* Exercise objective
Transcribe, word for word, every record in the data below.

(Data excerpts)
____
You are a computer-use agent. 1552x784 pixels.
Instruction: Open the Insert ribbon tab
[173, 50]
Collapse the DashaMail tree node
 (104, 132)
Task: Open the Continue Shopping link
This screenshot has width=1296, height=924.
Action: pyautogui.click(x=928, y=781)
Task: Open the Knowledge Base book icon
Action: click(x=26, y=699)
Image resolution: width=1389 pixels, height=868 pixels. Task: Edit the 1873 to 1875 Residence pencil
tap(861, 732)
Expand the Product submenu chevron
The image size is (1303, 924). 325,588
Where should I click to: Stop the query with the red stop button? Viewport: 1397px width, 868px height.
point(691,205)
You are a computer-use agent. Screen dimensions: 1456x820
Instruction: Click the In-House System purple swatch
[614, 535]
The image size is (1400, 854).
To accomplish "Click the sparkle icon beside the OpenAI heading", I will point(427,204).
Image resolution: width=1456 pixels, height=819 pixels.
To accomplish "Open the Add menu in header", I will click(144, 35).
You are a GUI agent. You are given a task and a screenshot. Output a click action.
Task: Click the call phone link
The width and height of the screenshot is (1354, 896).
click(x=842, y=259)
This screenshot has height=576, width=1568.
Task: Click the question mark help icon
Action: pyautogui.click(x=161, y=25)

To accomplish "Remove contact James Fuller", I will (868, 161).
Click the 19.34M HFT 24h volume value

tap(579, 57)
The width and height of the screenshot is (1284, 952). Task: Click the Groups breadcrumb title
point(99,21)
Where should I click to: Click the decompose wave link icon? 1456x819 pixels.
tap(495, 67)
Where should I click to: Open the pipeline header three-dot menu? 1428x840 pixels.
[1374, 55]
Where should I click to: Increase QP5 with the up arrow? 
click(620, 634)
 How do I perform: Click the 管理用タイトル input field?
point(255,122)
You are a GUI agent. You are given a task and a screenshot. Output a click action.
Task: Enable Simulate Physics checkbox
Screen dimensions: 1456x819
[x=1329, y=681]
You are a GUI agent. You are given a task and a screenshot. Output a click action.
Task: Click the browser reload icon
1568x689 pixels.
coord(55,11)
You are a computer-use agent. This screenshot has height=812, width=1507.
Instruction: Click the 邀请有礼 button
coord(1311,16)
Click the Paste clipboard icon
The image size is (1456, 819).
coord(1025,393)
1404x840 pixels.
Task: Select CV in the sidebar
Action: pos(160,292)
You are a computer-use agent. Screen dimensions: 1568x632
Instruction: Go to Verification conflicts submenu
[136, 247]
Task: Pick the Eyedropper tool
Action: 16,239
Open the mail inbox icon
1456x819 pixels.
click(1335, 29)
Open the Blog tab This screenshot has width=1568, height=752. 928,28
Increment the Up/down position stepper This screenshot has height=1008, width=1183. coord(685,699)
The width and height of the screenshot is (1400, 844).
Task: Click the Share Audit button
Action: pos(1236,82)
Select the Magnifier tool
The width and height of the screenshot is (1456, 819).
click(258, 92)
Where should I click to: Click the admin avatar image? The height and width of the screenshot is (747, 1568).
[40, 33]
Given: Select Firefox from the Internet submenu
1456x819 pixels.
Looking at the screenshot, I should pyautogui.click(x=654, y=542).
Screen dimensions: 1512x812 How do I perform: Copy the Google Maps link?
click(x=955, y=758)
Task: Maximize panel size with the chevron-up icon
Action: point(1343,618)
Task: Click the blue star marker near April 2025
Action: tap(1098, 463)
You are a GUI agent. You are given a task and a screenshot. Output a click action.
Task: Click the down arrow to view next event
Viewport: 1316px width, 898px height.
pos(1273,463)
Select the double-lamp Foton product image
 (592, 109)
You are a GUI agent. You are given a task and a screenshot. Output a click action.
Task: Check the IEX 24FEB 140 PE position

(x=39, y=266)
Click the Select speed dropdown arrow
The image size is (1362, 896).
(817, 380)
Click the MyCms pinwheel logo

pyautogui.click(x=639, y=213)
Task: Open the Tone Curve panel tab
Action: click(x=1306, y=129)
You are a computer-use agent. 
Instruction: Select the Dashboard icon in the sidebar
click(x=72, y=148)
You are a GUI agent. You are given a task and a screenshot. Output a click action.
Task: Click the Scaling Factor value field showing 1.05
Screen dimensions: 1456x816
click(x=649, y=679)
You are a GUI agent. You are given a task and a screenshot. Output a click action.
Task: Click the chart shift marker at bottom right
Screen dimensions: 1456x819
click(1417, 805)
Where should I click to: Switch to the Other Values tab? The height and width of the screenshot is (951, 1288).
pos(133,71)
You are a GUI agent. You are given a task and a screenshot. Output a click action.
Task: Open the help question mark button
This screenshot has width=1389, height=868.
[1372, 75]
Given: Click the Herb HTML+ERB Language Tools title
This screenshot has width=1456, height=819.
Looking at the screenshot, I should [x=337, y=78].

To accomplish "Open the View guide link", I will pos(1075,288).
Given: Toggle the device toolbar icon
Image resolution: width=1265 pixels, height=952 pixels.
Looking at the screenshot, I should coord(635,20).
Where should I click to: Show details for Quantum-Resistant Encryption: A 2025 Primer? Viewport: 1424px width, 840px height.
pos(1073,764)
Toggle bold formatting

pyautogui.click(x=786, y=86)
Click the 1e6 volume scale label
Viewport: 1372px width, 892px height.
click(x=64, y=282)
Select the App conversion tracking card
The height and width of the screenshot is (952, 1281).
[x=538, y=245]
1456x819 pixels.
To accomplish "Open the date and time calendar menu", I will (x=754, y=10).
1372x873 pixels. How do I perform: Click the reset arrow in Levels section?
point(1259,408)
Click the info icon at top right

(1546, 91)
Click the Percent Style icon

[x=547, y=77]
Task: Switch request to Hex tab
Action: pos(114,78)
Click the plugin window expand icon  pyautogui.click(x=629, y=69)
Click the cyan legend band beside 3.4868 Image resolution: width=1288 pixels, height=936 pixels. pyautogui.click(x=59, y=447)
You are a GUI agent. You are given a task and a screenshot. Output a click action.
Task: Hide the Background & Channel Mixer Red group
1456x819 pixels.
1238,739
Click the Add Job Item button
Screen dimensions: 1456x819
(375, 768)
____
* Output below
You are a computer-use agent. 1552x784 pixels.
Instruction: Open the Insert ribbon tab
[173, 50]
Collapse the DashaMail tree node
 (104, 132)
Task: Open the Continue Shopping link
This screenshot has width=1296, height=924.
Action: pyautogui.click(x=928, y=781)
Task: Open the Knowledge Base book icon
Action: click(x=26, y=699)
Image resolution: width=1389 pixels, height=868 pixels. Task: Edit the 1873 to 1875 Residence pencil
tap(861, 732)
Expand the Product submenu chevron
The image size is (1303, 924). 325,588
Where should I click to: Stop the query with the red stop button? Viewport: 1397px width, 868px height.
point(691,205)
You are a computer-use agent. Screen dimensions: 1456x820
Instruction: Click the In-House System purple swatch
[614, 535]
The image size is (1400, 854).
To accomplish "Click the sparkle icon beside the OpenAI heading", I will point(427,204).
Image resolution: width=1456 pixels, height=819 pixels.
To accomplish "Open the Add menu in header", I will click(144, 35).
You are a GUI agent. You are given a task and a screenshot. Output a click action.
Task: Click the call phone link
The width and height of the screenshot is (1354, 896).
click(x=842, y=259)
This screenshot has height=576, width=1568.
Task: Click the question mark help icon
Action: pyautogui.click(x=161, y=25)

To accomplish "Remove contact James Fuller", I will (868, 161).
Click the 19.34M HFT 24h volume value

tap(579, 57)
The width and height of the screenshot is (1284, 952). Task: Click the Groups breadcrumb title
point(99,21)
Where should I click to: Click the decompose wave link icon? 1456x819 pixels.
tap(495, 67)
Where should I click to: Open the pipeline header three-dot menu? 1428x840 pixels.
[1374, 55]
Where should I click to: Increase QP5 with the up arrow? 
click(620, 634)
 How do I perform: Click the 管理用タイトル input field?
point(255,122)
You are a GUI agent. You are given a task and a screenshot. Output a click action.
Task: Enable Simulate Physics checkbox
Screen dimensions: 1456x819
[x=1329, y=681]
You are a GUI agent. You are given a task and a screenshot. Output a click action.
Task: Click the browser reload icon
1568x689 pixels.
coord(55,11)
You are a computer-use agent. This screenshot has height=812, width=1507.
Instruction: Click the 邀请有礼 button
coord(1311,16)
Click the Paste clipboard icon
The image size is (1456, 819).
coord(1025,393)
1404x840 pixels.
Task: Select CV in the sidebar
Action: pos(160,292)
You are a computer-use agent. Screen dimensions: 1568x632
Instruction: Go to Verification conflicts submenu
[136, 247]
Task: Pick the Eyedropper tool
Action: 16,239
Open the mail inbox icon
1456x819 pixels.
click(1335, 29)
Open the Blog tab This screenshot has width=1568, height=752. 928,28
Increment the Up/down position stepper This screenshot has height=1008, width=1183. coord(685,699)
The width and height of the screenshot is (1400, 844).
Task: Click the Share Audit button
Action: pos(1236,82)
Select the Magnifier tool
The width and height of the screenshot is (1456, 819).
click(258, 92)
Where should I click to: Click the admin avatar image? The height and width of the screenshot is (747, 1568).
[40, 33]
Given: Select Firefox from the Internet submenu
1456x819 pixels.
Looking at the screenshot, I should pyautogui.click(x=654, y=542).
Screen dimensions: 1512x812 How do I perform: Copy the Google Maps link?
click(x=955, y=758)
Task: Maximize panel size with the chevron-up icon
Action: point(1343,618)
Task: Click the blue star marker near April 2025
Action: tap(1098, 463)
You are a GUI agent. You are given a task and a screenshot. Output a click action.
Task: Click the down arrow to view next event
Viewport: 1316px width, 898px height.
pos(1273,463)
Select the double-lamp Foton product image
 (592, 109)
You are a GUI agent. You are given a task and a screenshot. Output a click action.
Task: Check the IEX 24FEB 140 PE position

(x=39, y=266)
Click the Select speed dropdown arrow
The image size is (1362, 896).
(817, 380)
Click the MyCms pinwheel logo

pyautogui.click(x=639, y=213)
Task: Open the Tone Curve panel tab
Action: click(x=1306, y=129)
You are a computer-use agent. 
Instruction: Select the Dashboard icon in the sidebar
click(x=72, y=148)
You are a GUI agent. You are given a task and a screenshot. Output a click action.
Task: Click the Scaling Factor value field showing 1.05
Screen dimensions: 1456x816
click(x=649, y=679)
You are a GUI agent. You are given a task and a screenshot. Output a click action.
Task: Click the chart shift marker at bottom right
Screen dimensions: 1456x819
click(1417, 805)
Where should I click to: Switch to the Other Values tab? The height and width of the screenshot is (951, 1288).
pos(133,71)
You are a GUI agent. You are given a task and a screenshot. Output a click action.
Task: Open the help question mark button
This screenshot has width=1389, height=868.
[1372, 75]
Given: Click the Herb HTML+ERB Language Tools title
This screenshot has width=1456, height=819.
Looking at the screenshot, I should [x=337, y=78].

To accomplish "Open the View guide link", I will pos(1075,288).
Given: Toggle the device toolbar icon
Image resolution: width=1265 pixels, height=952 pixels.
Looking at the screenshot, I should coord(635,20).
Where should I click to: Show details for Quantum-Resistant Encryption: A 2025 Primer? Viewport: 1424px width, 840px height.
pos(1073,764)
Toggle bold formatting

pyautogui.click(x=786, y=86)
Click the 1e6 volume scale label
Viewport: 1372px width, 892px height.
click(x=64, y=282)
Select the App conversion tracking card
The height and width of the screenshot is (952, 1281).
[x=538, y=245]
1456x819 pixels.
To accomplish "Open the date and time calendar menu", I will (x=754, y=10).
1372x873 pixels. How do I perform: Click the reset arrow in Levels section?
point(1259,408)
Click the info icon at top right

(1546, 91)
Click the Percent Style icon

[x=547, y=77]
Task: Switch request to Hex tab
Action: pos(114,78)
Click the plugin window expand icon  pyautogui.click(x=629, y=69)
Click the cyan legend band beside 3.4868 Image resolution: width=1288 pixels, height=936 pixels. pyautogui.click(x=59, y=447)
You are a GUI agent. You are given a task and a screenshot. Output a click action.
Task: Hide the Background & Channel Mixer Red group
1456x819 pixels.
1238,739
Click the Add Job Item button
Screen dimensions: 1456x819
(375, 768)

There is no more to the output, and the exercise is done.